◆ Task details:
Write the next part of the news article on the see-through face mask approved for NHS use, starting after its final line.

◆ Selected excerpt:
◇ ◇ ◇ ◇
See-through facemask to help lip-readers is approved for NHS use

Sam Russell
·3-min read

A see-through face mask that makes lip-reading possible has been developed by a team at a Cambridge hospital and approved for NHS use.

The transparent mask, designed at Addenbrooke’s Hospital, is now registered with the Medicines and Healthcare Regulatory Agency (MHRA) as a CE marked medical mask.

This means it conforms to health, safety, and environmental protection standards in Europe and can be utilised by hospitals, care homes and in primary care.

It includes the same level of bacterial filtration and splash protection as the blue surgical masks most commonly worn in medical settings, Addenbrooke’s said.

The masks do not use metal components and so can be worn by patients and those administering MRI scans, and in operating theatres where communication between surgeons is challenging using non-clear personal protective equipment (PPE).

Watch: How to make a face mask from a bandana and two rubber bands

The mask is clear at the top with three-ply polypropylene filter material below the chin.

Professor Paul White, of clinical engineering department, led the project, which started last April, in response to a need highlighted by a nurse who wears hearing aids.

Junior Sister Emma Ayling, who manages a busy outpatient department at Cambridge’s Rosie Hospital, is an accomplished lip-reader and raised the need for such a mask.

NHS England (NHSE) had also highlighted the clinical need for a clear mask but procurement teams found there was nothing on the market that gave them the level of protection and function required, Addenbrooke’s said.

Mr White said: “There has been a need for a clear mask, which meets our functional, bacterial and viral requirements, across the whole health and care system since the start of the pandemic last March.

Design and innovation engineer Abi Bush demonstrates the new see-through mask. (Cambridge University Hospitals/ PA)
Design and innovation engineer Abi Bush demonstrates the new see-through mask (Cambridge University Hospitals/PA)
◇ ◇ ◇ ◇
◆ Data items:

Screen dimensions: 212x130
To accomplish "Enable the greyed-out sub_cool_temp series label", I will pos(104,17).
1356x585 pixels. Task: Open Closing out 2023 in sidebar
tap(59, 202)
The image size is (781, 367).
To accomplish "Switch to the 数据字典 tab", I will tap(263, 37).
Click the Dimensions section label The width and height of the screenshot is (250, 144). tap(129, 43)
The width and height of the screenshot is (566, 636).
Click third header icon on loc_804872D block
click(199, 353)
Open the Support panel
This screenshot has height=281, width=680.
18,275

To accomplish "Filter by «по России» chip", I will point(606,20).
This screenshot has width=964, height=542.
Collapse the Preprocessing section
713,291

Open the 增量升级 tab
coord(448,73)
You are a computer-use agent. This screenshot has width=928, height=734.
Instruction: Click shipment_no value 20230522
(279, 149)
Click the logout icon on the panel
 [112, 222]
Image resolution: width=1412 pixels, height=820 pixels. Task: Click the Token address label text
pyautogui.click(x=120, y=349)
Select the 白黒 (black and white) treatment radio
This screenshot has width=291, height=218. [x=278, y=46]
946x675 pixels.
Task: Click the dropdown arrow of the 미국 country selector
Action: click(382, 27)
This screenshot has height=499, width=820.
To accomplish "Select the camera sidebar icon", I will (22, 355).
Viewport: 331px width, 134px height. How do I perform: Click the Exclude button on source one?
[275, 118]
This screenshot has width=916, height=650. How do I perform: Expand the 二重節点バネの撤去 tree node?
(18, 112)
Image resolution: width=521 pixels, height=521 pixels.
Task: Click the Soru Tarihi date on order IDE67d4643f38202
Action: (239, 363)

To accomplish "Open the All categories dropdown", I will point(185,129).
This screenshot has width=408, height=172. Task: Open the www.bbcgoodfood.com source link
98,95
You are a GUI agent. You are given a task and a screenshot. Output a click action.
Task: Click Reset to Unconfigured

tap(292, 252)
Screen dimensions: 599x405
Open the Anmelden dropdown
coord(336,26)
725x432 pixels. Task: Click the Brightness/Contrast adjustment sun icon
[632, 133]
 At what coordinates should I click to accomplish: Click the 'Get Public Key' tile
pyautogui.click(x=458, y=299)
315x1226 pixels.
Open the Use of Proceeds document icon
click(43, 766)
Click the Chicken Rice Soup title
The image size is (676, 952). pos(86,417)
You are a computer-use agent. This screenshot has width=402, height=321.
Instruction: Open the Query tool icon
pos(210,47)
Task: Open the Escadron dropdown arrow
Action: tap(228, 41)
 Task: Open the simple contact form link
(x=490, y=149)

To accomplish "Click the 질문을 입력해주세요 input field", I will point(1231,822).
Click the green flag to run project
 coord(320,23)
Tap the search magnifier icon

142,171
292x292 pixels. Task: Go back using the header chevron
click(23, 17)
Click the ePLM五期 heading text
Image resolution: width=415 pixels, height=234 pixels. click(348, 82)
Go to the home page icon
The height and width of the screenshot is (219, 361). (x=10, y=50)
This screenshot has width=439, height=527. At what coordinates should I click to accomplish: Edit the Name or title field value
◇ ◇ ◇ ◇
◆ Result for this task:
“The mask has now gone through clinical evaluation, and independent viral and bacterial testing.

“It could be used across the NHS and Europe and there is no reason why it could not be used worldwide, with appropriate regulatory approval.

“I am very proud of not only my team but everybody working on the project, and our industrial collaborators who have brought this project to reality.

“It is with their input, determination and dedication during this difficult period, which will benefit the communication needs of our patients and staff and those of others.”

Ms Ayling, who specialises in Gynaecology and Early Pregnancy Care, said: “Within Gynaecology, we undertake outpatient diagnostic services as well as consultations.

“I am able to lip-read patients and staff wearing the clear mask, optimising my level of care, compassion and communication.”

Manufacturing partner LJA Miers, based in St Neots in Cambridgeshire, gave input to make the mask suitable for mass manufacture and is to be the manufacturer of the new clear mask, called the Panoramic Mio-Mask.

Tony Barber, commercial director of LJA Miers, said: “The company, which has a background in the automotive industry, completely repurposed its facilities at the start of Covid-19 to assist with the supply of visors.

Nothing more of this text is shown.